At NZS we put in place the support needed to challenge our children. This excellence makes way for them to reach their potential, even when faced with difficulties. Our school Inquiries connect children to the real world and enable them to innovate, think critically and reflect on how they impact society and future generations to come. We develop young learners to have integrity and responsibility for their school and community environment. Hands on projects, conferences and school wide initiatives are just a few of the many ways we develop accountability, creativity and responsibility.

Rhett Butler Hunter, The Principal at New Zealand School Jakarta. Personal Files/NOW!JAKARTA

How do you create an inclusive environment with the wide range of student needs represented?

Schools need to provide a welcoming experience for all students, not just those who struggle, so that effective classroom strategies can be successfully employed. The most effective way to build an inclusive learning environment comes from forming meaningful connections between our teachers and students.

By taking the time and effort to view each child as an individual and believing that each student can succeed, our educators and their students become partners in success. Putting our students’ emotional needs first is essential. By building relationships in the classroom, students will feel comfortable enough to come out of their shells and tell us what is really on their minds.

Students want to feel valued, loved and like they are a part of a larger school community. By forming a bond between our teachers and students and providing an effective educational framework for  success, real learning can take root.

Tim Maitland

Head of School

Tim Maitland, Head of School at New Zealand School Jakarta. Personal Files/NOW!JAKARTA

What are some of the strengths of the New Zealand School?

We are a small, family-oriented community, which allows our teachers to personalise learning to the needs of the learners and deliver an excellent curriculum that develops children to be well-rounded, global citizens equipped to respond to an uncertain future.

Learners and families at New Zealand School should feel a sense of belonging in a community that is supportive and responsive. We have a strong team of educators that are motivated to guide children through their educational journey and to help them realise their full potential.

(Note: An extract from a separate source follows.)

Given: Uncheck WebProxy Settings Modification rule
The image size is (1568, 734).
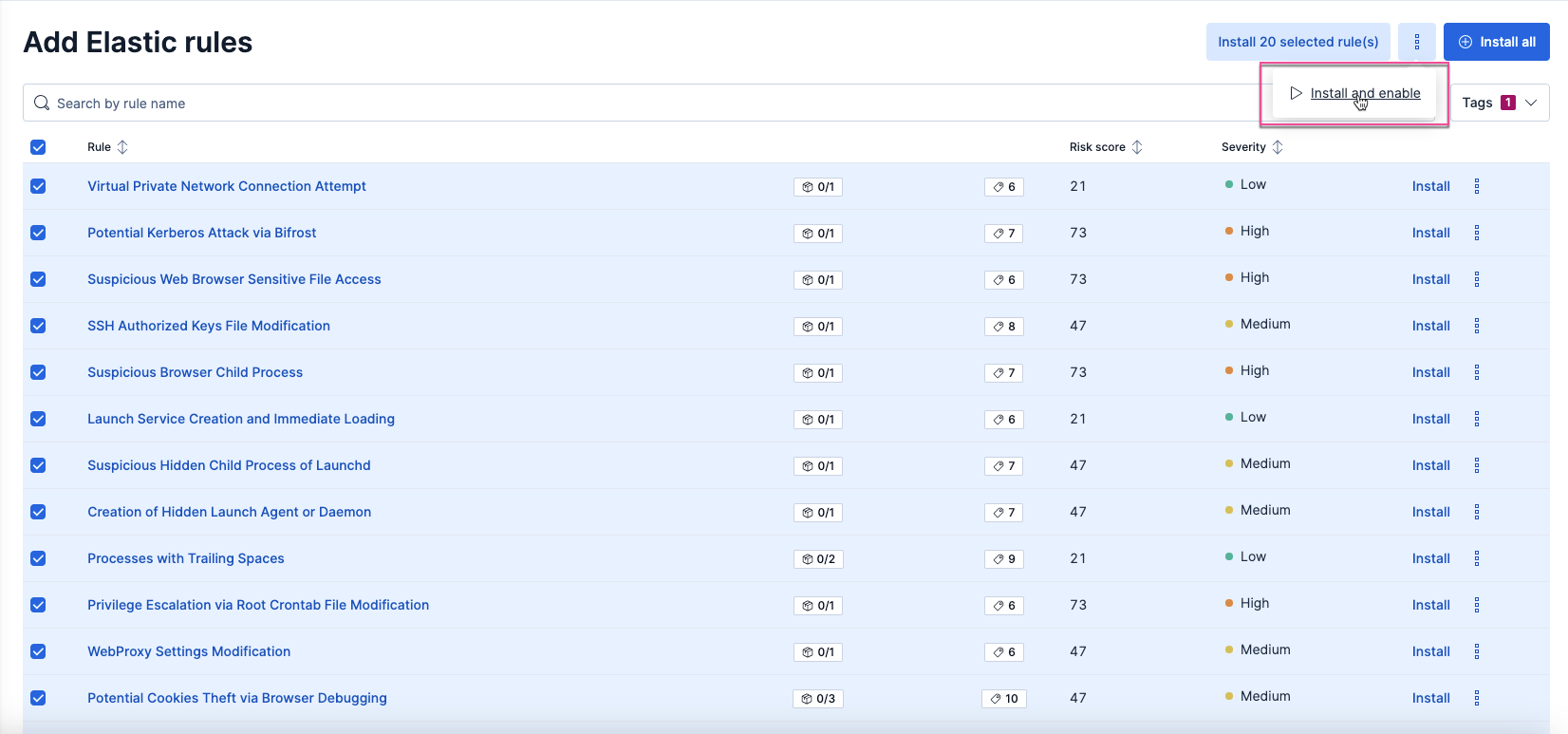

What curriculum does the school follow?

We follow the New Zealand Curriculum – a curriculum with the vision to create confident, connected and actively engaged life-long learners, which is supplemented by other academic frameworks including Cambridge. The New Zealand Curriculum focuses on eight areas: English, The Arts, Health and Physical Education, Languages, Mathematics and Statistics, Science, Social Sciences and Technology.

This is taught alongside the five Key Competencies (thinking; relating to others; using language, symbols and texts; managing self and participating and contributing) that children need to develop in order to thrive in the 21st century. We use inquiry-based learning, where children are actively involved in the learning process and are encouraged to ask thought-provoking questions and develop a deep understanding about the world around them.

We believe the holistic nature of the curriculum gives our learners a solid foundation that will set them up for success in the future.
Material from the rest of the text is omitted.